[by Shiela Steinman Wallace]
The Jewish Community of Louisville has hired Matthew L. Goldberg to serve as the director of the Community Relations Council and to help with the JCL Annual Campaign.
Goldberg is a Jewish community professional with a law degree who has worked with several Jewish agencies in the Baltimore, MD, area. He will be starting his new responsibilities in Louisville on May 4.
The Community Relations Council is the public voice of the organized Jewish community. To be effective in that role, Goldberg plans “to listen to as many people in the community … as possible, and to work with the CRC to build consensus on important issues.” He expects the CRC to address “issues involving Israel, issues involving the Jewish community on the national level, and issues involving the local Jewish community.
“My aim is for the CRC to continue to be a resource” for both the Jewish and general communities, he explained, and “to increase its visibility. I want the CRC to continue to draw participation and representation from across the community.”
“I’m looking forward to working with all the different faith-based movements in Louisville,” he continued, “and working on interfaith committees where the Jewish community and other faith communities have shared interests.”
Goldberg knows the CRC has a long tradition of working to increase communal understanding of the Jewish community as well, whether it’s helping community members with conflicts between classes or events in the public schools and Jewish observance, interfacing with a speaker at a local event who made a comment that “people feel might be in conflict with the Jewish community,” or taking teachers to the U.S. Holocaust Memorial Museum to help them learn how to teach the lessons of the Shoah.
“I am delighted with Matt’s decision to join us,” said CRC Chair Leon Wahba. “He had greatly impressed each of the panelists that interviewed him. I look forward to working closely with him, and I am very confident that he will serve our community very well.”
Goldberg and his wife, Lisa, are eager to come to Louisville. “My in-laws, Mark and Laura Rothstein, are both professors at the University of Louisville,” he explained, “so I’ve been coming to Louisville since I started dating my wife, three or four times a year for the last five years. Every time I’ve come, I’ve just loved it more and more.
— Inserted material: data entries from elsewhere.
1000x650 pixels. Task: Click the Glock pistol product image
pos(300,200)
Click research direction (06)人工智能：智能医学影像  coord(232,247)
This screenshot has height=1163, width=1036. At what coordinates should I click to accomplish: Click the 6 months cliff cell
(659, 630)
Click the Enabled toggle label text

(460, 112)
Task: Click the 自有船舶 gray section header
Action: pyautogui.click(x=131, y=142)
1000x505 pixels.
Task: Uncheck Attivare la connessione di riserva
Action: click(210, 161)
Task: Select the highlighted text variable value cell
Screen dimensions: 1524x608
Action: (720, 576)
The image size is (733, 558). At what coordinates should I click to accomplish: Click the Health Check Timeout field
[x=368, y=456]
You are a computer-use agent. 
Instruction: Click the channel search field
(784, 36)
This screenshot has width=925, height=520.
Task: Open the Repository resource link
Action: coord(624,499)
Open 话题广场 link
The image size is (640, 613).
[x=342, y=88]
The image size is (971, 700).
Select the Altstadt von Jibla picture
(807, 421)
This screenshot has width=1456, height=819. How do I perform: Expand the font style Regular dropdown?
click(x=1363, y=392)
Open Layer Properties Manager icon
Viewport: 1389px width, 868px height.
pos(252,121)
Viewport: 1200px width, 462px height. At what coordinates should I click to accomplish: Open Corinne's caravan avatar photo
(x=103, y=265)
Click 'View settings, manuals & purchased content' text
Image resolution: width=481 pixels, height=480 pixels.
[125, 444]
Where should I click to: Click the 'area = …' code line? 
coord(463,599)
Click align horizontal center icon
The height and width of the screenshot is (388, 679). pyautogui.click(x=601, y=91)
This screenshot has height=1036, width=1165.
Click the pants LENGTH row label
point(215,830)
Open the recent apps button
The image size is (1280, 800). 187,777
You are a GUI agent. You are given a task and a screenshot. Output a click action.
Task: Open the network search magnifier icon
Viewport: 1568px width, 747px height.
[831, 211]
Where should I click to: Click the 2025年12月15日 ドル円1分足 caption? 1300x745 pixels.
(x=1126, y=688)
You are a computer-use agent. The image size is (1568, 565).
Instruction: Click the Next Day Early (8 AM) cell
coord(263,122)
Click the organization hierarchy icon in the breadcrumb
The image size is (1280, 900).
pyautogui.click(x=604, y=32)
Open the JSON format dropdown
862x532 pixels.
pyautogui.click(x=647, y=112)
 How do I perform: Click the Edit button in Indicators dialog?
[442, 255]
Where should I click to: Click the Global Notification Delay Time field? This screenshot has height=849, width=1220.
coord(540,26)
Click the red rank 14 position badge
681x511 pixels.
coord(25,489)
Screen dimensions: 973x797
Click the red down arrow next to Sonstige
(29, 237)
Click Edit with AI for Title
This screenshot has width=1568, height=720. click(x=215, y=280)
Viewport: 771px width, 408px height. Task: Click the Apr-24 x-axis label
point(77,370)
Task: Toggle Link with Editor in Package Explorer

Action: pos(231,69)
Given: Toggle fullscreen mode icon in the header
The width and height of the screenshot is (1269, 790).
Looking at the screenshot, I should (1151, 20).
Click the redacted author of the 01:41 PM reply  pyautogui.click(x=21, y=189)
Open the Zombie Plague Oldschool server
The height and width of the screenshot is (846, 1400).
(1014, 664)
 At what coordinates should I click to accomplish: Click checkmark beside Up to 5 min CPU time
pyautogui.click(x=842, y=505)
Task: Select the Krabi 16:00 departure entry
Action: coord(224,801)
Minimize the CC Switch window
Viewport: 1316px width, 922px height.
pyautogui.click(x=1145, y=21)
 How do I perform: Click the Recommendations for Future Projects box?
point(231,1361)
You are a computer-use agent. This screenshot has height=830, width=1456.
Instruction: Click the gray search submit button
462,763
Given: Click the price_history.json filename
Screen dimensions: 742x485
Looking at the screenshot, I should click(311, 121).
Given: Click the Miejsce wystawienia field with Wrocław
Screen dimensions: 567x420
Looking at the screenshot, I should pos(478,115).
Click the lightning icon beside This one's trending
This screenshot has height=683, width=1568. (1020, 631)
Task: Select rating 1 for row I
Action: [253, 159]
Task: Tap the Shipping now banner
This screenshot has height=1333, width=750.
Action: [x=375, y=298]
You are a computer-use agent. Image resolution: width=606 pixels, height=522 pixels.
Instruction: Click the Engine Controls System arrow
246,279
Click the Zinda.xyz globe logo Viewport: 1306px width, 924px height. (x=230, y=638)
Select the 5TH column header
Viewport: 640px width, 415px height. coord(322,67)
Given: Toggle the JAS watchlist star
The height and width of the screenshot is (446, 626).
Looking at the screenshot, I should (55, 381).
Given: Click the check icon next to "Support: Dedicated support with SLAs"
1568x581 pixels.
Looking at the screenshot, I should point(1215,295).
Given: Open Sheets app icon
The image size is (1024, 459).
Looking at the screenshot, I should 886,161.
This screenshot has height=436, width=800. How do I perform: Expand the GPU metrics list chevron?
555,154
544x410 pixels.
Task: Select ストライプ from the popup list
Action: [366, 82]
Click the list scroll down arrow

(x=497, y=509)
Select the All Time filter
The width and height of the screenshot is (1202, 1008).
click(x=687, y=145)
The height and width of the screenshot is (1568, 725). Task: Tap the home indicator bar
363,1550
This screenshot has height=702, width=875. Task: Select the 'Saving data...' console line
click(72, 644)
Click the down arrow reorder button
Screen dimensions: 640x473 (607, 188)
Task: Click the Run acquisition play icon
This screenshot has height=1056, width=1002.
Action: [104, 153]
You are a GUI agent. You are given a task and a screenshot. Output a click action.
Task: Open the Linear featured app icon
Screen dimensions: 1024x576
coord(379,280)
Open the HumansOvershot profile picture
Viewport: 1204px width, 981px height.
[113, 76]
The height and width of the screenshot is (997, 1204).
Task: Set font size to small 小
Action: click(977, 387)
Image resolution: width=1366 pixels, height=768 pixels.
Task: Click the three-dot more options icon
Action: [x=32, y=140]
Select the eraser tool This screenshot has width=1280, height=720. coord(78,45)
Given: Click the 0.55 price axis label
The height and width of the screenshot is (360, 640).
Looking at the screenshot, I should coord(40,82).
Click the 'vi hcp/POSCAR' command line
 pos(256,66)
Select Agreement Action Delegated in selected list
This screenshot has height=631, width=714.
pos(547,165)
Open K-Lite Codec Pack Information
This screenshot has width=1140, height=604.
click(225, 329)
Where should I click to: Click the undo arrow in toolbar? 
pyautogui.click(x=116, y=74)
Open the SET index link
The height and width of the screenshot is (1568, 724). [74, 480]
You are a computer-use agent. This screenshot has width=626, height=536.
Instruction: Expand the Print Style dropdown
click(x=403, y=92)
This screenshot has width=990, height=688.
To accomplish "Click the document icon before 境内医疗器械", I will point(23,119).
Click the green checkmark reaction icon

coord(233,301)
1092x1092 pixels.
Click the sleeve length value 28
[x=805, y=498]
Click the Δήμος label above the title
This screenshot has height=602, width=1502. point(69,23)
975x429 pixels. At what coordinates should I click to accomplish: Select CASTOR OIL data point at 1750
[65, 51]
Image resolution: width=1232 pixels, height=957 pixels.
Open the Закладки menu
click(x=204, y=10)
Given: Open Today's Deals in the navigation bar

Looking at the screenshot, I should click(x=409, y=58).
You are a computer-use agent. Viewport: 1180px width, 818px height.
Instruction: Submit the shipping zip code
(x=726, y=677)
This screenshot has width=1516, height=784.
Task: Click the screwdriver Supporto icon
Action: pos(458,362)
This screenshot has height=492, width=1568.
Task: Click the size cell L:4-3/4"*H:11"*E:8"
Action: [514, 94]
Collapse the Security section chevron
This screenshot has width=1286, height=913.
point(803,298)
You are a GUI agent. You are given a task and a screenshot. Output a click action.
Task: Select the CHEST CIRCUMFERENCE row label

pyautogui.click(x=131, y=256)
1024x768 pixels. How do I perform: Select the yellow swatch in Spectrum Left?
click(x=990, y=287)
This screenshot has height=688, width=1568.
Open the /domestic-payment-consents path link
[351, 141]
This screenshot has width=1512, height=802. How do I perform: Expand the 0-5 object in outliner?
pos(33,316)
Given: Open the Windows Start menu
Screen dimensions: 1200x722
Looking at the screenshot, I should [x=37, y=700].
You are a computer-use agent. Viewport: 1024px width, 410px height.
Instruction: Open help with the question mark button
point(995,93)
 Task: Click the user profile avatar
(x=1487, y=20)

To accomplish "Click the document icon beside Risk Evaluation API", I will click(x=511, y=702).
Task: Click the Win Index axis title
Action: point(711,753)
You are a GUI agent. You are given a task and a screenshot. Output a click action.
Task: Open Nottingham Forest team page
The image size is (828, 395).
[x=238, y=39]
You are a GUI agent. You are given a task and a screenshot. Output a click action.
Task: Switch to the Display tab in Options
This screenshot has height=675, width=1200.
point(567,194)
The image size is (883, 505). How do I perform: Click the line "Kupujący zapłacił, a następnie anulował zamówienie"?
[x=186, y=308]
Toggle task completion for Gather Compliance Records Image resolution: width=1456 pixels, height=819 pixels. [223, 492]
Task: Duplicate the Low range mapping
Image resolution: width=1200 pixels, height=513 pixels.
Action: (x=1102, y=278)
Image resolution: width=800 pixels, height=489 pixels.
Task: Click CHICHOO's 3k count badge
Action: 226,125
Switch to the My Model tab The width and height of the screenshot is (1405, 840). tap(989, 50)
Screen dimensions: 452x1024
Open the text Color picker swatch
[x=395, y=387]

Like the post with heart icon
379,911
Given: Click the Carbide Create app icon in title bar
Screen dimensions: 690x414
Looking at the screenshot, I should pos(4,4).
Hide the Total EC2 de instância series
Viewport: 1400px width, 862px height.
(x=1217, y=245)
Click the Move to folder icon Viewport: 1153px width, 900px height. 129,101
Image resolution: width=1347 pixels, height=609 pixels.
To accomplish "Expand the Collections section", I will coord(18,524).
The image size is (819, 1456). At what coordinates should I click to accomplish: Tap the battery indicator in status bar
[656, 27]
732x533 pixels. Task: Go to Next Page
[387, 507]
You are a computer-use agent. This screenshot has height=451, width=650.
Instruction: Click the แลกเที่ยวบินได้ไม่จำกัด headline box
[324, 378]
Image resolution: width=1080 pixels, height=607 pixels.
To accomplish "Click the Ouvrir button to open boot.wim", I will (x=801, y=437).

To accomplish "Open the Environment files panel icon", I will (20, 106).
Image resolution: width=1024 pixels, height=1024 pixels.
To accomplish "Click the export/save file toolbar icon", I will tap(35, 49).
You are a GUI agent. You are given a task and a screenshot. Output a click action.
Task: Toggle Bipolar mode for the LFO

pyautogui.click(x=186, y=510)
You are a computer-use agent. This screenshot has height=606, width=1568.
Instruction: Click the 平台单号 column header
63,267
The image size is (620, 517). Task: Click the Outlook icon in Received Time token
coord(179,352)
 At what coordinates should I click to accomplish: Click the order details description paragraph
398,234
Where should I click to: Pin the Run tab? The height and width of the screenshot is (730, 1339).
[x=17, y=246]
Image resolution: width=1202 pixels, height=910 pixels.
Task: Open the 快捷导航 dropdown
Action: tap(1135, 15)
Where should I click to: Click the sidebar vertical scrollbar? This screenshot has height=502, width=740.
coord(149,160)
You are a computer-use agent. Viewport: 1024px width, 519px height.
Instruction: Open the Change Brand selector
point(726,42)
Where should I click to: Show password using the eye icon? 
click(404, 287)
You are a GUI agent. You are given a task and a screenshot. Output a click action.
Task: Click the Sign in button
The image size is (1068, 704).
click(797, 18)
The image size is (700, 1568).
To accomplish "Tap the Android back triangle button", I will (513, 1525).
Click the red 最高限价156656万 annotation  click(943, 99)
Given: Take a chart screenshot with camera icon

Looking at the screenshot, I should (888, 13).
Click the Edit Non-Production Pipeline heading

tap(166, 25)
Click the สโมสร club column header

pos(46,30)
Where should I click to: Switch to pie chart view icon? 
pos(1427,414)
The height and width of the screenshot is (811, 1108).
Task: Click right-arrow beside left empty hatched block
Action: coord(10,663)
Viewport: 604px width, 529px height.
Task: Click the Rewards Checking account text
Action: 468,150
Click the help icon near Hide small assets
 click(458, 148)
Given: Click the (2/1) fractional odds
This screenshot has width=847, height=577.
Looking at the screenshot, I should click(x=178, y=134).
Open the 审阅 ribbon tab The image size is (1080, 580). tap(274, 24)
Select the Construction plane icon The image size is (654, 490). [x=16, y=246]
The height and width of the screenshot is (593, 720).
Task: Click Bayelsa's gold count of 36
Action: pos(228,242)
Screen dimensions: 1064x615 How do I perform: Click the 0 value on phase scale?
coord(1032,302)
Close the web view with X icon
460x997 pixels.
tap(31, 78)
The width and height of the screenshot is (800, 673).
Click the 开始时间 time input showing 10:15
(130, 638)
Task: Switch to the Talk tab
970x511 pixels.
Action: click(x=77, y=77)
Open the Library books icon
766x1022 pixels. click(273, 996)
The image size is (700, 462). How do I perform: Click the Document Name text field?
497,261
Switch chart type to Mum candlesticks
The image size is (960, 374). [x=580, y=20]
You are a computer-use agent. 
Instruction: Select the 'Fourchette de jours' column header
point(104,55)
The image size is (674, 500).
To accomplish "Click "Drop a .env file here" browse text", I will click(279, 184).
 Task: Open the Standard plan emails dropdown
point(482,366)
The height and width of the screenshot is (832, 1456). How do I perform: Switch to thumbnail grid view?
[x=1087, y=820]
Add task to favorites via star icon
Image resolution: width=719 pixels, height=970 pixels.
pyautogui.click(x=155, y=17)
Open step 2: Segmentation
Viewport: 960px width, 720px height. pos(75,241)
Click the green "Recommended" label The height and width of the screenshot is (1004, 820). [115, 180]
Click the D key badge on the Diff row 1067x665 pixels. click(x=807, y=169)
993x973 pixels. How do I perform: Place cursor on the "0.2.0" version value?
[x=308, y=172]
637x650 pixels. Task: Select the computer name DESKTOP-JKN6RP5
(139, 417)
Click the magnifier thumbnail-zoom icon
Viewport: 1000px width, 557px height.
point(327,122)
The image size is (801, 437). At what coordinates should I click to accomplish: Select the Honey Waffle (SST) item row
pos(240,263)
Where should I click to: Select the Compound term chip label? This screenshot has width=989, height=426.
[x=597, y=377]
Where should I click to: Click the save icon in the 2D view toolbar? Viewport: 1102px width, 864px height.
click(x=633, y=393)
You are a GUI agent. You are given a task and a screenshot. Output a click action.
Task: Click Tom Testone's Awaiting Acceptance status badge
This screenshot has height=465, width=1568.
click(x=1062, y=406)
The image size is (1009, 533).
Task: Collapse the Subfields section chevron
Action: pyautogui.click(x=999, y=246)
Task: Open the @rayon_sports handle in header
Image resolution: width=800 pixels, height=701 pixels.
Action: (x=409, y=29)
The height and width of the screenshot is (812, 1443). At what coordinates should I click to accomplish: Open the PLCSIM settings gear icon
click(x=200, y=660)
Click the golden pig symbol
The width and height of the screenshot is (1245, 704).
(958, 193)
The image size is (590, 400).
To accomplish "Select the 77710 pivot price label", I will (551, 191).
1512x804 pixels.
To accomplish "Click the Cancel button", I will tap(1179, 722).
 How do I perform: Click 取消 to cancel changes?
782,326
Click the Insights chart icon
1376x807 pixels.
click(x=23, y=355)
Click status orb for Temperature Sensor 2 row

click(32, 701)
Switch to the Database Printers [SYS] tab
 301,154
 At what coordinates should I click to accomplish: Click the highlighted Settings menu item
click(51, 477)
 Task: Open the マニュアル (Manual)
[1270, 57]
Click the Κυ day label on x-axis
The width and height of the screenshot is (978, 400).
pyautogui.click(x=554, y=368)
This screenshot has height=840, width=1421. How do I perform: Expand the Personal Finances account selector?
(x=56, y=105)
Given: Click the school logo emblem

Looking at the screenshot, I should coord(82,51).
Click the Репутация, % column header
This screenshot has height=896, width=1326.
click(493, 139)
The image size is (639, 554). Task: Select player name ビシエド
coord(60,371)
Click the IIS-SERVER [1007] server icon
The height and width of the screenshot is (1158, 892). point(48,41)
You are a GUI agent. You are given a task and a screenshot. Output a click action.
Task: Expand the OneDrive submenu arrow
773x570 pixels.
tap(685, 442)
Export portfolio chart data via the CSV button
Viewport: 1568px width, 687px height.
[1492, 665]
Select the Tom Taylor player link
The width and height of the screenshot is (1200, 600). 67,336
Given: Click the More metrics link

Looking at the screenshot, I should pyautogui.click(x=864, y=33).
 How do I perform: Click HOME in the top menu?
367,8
“So when this opportunity presented itself,” he said, “I really jumped at the chance. My wife is also very excited to be living in the same city as her parents and other family members.”
Goldberg spent his early years in New York, and moved to Boca Raton, FL, for high school. He was affiliated with an Orthodox synagogue that partnered with BBYO (B’nai B’rith Youth Organization).
He earned his B.A. in religion with a minor in Judaic studies from George Washington University in Washington, D.C., and earned his J.D, from the University of Baltimore Law School. He also spent three months studying at Ohr Sameach Yeshiva in Jerusalem, and during his college years, spent a month backpacking through Europe. He speaks some Hebrew.
Goldberg has a long history of commitment to tikkun olam – the repair of the world. He served as a project director in 2007 for the American Jewish Society for Service in Little Rock, AR. In that position, he provided leadership and leadership opportunities for groups of high school students working with Habitat for Humanity to build houses for Hurricane Katrina evacuees. Part of the experience entailed living in an African American church.
Most recently, he worked as a lawyer for the offices of W. Stanwood Whiting in Baltimore, and served as the director of Hebrew reading and tutoring in addition to teaching third grade Hebrew School at Beth El Congregation in Pikesville, MD.
He has also been a program leader for the Jewish Funds for Justice where he provided leadership for high school age participants in Operation Shema, a social justice project facilitated by BBYO.
Lisa Rothstein-Goldberg teaches sociology at Stevenson University and Harford Community College and serves as a youth director at Beth El Congregation.
Last year, both Goldbergs assisted his cousin, author Mitch Albom, with research for his most recent book, Have a Little Faith.